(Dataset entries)
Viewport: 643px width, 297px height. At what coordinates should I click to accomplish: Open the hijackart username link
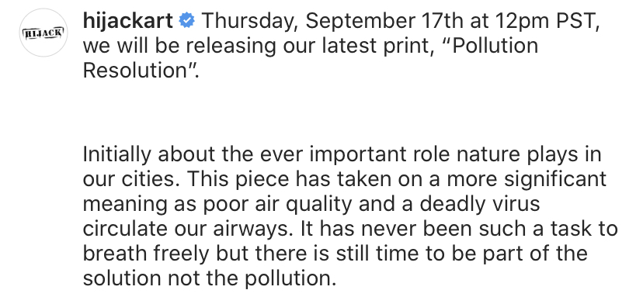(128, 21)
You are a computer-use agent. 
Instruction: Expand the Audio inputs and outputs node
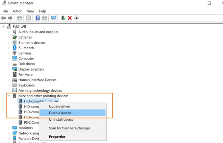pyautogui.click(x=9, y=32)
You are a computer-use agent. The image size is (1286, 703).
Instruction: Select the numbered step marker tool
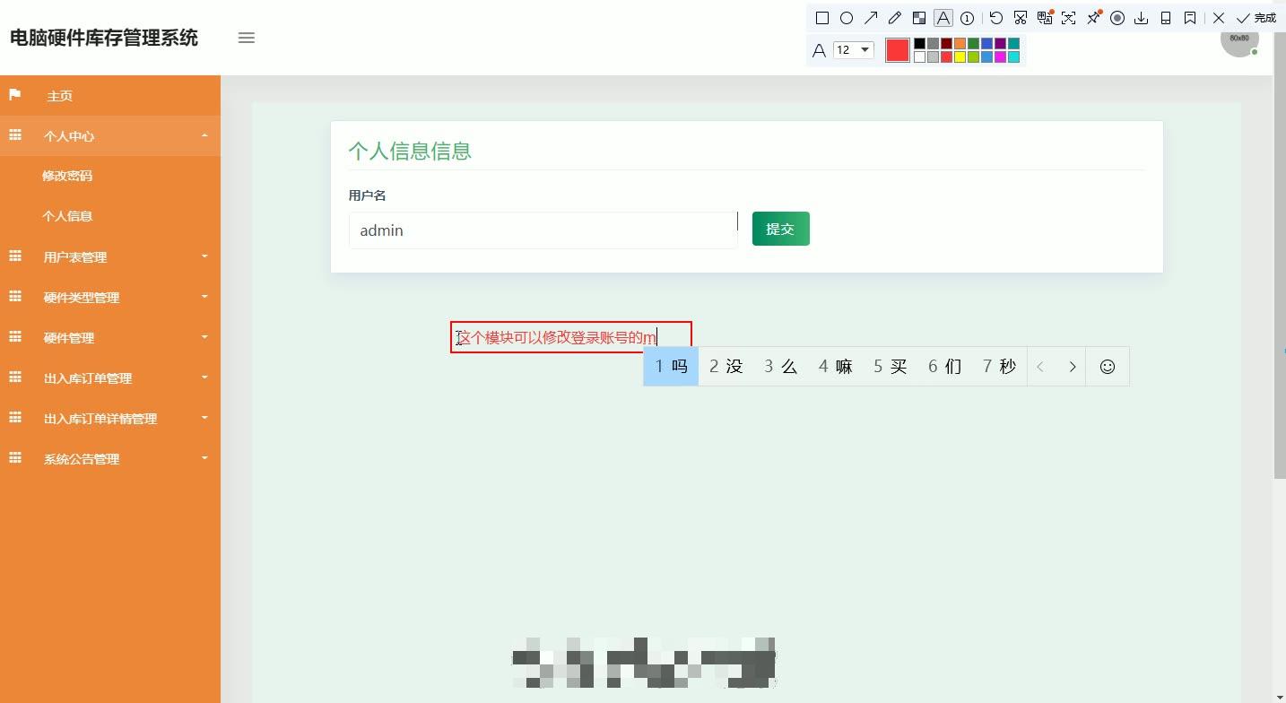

- WORK INSTRUCTIONS
Return only the lines from the one containing "Instruction: Expand the" through the last line of the entries above, exactly as written and without pictures.

- OUTPUT
Instruction: Expand the Audio inputs and outputs node
pyautogui.click(x=9, y=32)
You are a computer-use agent. The image size is (1286, 703).
Instruction: Select the numbered step marker tool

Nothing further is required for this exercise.